Mother’s midwestern sensibility guided her throughout her life and she instilled those values in each of us: honesty above all else, accepting people as they are and treating them with respect and dignity, honoring your commitments and promises, extending help to those in need and putting your best effort forth in each of your endeavors. Mom had high expectations that each of her children maintain these standards, and she could be tough, but ultimately she revealed her love and tender heart. She was both very proud and fiercely protective of the family she and my father raised and felt blessed that we all truly enjoyed being with each other as we gathered for holidays and family celebrations. She loved her grandchildren and great grandchildren dearly and was thrilled at the announcement of every new addition to the family.
Throughout her life Mom always looked for opportunities to improve herself, including completing a correspondence course in journalism, spending many hours practicing typing, not her favorite activity, and taking a Dale Carnegie course to conquer her fear of public speaking. Her hope was to advance her career at the telephone company to move from her long time position of telephone operator. Her persistence and effort paid off and she ended her career with a coveted administrative position within the company.
Upon retirement Mom and Dad were able to spend time in their beloved Illinois reunited with the family and friends of their youth. After many years of hard work, it was wonderful to see them enjoying their time together. When Dad passed there were really no words that could adequately ease Mom’s pain and it often hurt to see her grief.
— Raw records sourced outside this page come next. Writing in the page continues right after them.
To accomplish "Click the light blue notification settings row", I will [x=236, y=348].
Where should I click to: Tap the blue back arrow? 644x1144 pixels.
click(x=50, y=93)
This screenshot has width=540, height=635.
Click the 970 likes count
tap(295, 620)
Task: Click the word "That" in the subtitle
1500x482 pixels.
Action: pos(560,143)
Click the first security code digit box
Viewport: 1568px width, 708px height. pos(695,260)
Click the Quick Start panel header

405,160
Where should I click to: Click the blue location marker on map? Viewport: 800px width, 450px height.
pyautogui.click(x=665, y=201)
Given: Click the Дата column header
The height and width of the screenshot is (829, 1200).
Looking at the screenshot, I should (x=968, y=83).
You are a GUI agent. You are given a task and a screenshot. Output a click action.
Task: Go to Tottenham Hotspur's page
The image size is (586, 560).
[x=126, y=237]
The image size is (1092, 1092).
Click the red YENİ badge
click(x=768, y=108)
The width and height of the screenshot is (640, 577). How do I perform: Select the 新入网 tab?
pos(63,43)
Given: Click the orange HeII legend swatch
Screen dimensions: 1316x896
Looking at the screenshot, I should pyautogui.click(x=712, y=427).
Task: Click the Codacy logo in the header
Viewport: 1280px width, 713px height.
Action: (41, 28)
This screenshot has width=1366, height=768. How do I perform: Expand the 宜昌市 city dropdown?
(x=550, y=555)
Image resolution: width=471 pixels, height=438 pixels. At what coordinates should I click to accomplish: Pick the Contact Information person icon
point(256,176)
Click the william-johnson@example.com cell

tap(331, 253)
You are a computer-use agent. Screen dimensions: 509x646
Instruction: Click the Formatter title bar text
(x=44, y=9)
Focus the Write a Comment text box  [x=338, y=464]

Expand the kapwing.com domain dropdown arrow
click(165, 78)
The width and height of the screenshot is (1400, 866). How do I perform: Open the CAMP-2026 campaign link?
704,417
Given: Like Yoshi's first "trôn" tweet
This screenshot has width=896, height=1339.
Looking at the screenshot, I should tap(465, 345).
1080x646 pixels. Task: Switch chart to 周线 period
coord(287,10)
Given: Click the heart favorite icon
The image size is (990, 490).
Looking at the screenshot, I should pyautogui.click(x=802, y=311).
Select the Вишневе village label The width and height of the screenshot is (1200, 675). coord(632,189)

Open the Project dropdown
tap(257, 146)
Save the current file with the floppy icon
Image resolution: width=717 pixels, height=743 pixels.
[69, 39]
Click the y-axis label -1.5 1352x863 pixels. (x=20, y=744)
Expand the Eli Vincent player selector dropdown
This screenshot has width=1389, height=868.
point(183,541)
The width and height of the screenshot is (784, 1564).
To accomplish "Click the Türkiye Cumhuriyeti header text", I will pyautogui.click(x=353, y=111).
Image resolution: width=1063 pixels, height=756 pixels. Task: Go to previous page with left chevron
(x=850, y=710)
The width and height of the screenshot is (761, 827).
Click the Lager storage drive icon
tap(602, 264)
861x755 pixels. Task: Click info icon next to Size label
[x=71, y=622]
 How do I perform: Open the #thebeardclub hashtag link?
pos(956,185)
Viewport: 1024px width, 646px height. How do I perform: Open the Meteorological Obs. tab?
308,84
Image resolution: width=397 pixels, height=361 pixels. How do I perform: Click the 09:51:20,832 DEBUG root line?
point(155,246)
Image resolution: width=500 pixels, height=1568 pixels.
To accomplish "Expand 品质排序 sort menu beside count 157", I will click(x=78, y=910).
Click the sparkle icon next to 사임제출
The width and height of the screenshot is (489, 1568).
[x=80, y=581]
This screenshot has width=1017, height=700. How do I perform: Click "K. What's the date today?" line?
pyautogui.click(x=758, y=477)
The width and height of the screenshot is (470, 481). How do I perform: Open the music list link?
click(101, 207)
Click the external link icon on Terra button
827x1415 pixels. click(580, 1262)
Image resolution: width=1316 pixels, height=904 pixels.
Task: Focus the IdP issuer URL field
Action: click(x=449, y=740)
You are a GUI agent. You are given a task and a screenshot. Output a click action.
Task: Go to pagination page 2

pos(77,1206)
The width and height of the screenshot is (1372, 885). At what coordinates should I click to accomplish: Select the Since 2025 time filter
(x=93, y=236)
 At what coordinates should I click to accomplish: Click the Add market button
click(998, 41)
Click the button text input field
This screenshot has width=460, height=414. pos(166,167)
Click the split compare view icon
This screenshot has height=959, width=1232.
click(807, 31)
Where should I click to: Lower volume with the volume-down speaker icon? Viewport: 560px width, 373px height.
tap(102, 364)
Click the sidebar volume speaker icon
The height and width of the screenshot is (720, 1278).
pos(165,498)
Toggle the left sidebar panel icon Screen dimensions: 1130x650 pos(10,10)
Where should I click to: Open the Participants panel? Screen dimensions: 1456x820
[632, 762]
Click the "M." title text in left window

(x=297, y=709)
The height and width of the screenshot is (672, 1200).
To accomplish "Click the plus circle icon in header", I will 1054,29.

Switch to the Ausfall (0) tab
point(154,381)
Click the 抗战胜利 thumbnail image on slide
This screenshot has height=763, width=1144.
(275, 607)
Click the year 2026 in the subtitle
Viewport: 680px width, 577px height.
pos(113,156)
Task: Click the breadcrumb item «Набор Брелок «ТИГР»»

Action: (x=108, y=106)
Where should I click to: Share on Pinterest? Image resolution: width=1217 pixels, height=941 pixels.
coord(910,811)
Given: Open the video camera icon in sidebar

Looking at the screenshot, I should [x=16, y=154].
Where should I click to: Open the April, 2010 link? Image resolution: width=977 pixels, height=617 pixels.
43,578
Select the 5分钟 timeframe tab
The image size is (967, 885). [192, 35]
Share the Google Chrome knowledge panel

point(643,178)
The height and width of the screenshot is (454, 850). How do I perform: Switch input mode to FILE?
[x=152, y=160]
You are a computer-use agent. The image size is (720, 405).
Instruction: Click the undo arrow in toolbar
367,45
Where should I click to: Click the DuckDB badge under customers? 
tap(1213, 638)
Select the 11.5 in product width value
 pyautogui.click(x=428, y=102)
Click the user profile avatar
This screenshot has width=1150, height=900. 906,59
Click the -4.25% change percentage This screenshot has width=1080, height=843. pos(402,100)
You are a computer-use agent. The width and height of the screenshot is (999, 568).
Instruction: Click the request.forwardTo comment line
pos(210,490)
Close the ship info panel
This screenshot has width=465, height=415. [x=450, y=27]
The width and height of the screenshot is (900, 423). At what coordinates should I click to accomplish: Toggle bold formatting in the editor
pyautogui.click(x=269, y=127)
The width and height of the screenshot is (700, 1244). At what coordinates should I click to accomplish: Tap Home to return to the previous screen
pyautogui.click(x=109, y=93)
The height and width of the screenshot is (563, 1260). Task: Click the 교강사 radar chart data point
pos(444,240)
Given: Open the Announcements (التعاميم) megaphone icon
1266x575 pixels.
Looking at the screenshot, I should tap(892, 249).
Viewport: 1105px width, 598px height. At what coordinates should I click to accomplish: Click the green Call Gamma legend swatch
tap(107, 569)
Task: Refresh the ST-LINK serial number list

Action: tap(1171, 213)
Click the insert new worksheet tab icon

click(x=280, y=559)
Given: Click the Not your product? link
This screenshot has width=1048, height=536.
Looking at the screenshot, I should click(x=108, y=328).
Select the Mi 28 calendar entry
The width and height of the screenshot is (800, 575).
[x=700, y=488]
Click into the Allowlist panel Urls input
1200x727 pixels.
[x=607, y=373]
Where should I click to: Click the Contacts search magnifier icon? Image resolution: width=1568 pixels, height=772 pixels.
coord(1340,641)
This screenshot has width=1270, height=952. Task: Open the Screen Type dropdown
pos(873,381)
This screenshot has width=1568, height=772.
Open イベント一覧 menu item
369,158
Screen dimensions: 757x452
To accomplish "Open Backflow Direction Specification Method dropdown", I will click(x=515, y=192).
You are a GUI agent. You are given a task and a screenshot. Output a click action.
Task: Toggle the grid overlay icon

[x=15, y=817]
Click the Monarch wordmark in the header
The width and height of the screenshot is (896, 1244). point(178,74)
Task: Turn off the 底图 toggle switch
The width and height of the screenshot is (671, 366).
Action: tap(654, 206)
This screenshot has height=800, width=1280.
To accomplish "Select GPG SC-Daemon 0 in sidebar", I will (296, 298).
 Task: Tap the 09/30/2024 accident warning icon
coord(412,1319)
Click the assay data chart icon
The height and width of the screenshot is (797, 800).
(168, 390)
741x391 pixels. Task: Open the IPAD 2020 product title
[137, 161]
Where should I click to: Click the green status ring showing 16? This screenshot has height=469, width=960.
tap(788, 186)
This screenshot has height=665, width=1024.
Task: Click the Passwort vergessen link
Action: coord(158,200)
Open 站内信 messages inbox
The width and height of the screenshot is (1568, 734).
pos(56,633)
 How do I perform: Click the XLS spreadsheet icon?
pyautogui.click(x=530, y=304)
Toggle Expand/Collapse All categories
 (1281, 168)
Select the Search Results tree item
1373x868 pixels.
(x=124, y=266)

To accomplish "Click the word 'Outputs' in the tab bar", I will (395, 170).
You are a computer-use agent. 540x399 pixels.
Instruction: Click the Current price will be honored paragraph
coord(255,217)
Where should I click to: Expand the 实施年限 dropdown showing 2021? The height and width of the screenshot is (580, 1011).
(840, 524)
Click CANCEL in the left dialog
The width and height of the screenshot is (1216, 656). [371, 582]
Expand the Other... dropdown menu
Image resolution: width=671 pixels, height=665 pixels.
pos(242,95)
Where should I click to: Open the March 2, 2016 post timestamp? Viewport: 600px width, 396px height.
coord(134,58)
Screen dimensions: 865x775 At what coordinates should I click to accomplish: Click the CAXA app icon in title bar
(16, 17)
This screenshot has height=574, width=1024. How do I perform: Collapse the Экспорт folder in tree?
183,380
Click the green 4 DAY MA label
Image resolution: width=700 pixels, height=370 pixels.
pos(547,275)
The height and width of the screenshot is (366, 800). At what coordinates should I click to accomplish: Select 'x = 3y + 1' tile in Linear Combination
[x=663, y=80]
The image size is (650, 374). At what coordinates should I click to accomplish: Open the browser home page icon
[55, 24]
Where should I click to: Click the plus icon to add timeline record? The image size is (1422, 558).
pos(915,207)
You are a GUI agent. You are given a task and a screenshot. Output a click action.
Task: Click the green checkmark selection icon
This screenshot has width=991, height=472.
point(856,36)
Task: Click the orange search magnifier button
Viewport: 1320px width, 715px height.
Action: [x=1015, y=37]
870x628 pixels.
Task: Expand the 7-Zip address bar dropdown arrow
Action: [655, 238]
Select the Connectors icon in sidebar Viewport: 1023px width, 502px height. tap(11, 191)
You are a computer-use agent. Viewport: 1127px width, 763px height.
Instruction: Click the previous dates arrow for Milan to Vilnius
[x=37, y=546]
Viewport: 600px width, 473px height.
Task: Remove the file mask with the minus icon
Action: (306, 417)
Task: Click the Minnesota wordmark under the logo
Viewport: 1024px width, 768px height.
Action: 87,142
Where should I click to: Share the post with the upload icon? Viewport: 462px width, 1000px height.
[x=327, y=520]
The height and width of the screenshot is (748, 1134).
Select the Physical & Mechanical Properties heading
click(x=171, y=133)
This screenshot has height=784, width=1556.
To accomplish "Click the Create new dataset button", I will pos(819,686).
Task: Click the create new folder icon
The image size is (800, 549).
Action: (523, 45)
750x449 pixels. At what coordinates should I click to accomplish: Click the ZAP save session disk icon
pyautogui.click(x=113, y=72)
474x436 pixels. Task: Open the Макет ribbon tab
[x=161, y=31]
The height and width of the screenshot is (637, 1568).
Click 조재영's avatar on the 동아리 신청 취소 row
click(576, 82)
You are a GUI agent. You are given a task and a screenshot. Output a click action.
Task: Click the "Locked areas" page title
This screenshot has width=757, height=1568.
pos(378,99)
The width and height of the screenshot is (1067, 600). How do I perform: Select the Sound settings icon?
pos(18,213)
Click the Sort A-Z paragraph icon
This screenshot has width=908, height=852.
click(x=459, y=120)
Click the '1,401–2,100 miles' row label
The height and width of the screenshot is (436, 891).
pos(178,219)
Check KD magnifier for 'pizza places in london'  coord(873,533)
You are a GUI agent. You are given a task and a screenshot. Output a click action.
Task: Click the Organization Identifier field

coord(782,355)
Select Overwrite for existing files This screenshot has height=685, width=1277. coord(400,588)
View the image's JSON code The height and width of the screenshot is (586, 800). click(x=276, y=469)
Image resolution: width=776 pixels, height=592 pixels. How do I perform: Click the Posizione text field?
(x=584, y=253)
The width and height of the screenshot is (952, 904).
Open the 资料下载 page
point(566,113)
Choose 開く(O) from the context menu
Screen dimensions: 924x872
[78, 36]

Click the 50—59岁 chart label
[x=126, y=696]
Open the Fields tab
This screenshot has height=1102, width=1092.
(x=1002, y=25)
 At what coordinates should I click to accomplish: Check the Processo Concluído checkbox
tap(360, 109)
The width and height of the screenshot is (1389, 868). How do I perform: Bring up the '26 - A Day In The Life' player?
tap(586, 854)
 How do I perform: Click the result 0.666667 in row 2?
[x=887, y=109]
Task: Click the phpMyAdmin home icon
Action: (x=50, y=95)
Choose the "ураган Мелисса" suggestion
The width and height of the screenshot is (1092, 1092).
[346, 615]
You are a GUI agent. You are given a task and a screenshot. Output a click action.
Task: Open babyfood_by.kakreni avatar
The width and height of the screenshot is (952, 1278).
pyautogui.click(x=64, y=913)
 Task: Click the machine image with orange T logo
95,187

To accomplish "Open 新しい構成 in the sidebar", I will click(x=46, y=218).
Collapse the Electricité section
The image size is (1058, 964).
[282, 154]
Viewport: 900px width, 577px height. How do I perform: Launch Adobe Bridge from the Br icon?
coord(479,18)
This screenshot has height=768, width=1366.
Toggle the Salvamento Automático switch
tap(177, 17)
Still, she did not bow down and continued to celebrate family events, joined a writing club, a garden club and attended chair yoga, in recognition that life was going to continue despite her pain. Finally, she brought her beloved dog Ava into her life as a trusted companion. In her actions she continued to provide an example of strength of will and spiritual commitment.
The last two years have been particularly tough on Mom as her body became frail and her perceptions changed. But even in these conditions she persisted, lighting up with a smile whenever family or friends stopped by for a visit, maintaining her fashion standards with coordinated outfits, jewelry and makeup, and writing everyday to strengthen her memory. In these past few months her creative energies continued to flow including developing a cartoon logo for her planned craft cooperative and writing the first few paragraphs of a mystery novel which left those who read it wanting more. In the last several months, at the end of each visit and phone call she would bless us with her own special prayer, which I now offer to you:
Dear God,
Thank you for our wonderful family. 100% Italian American and Heinz 57, 300 years of genealogy. As Noah says he learned in Italy, the Italians can be very loud and I’m glad we have a very happy and loud Italian Family that has such a good time when the family gets together.
Please bless our family and keep them, and everyone they know, safe in any mode of transportation. If there is an accident, please keep my family safe and away from it.
Please bless us with a good night’s sleep so we can wake up happy and ready to face another day, giving it our very best effort.
Bless us so we find work that we love to do so it doesn’t feel like a job because the best kind of work is when you are doing something you love. Then it doesn’t feel like work.
Sweet Dream, Amen.
Mom, thank you for your excellent example of a life well lived, your guidance, your prayers and most of all for the great love that we will carry in our hearts for the rest of our days.
Folks, my mother passed Labor Day morning. This page is my meager attempt to pay homage to the memory of a lovely and loving woman.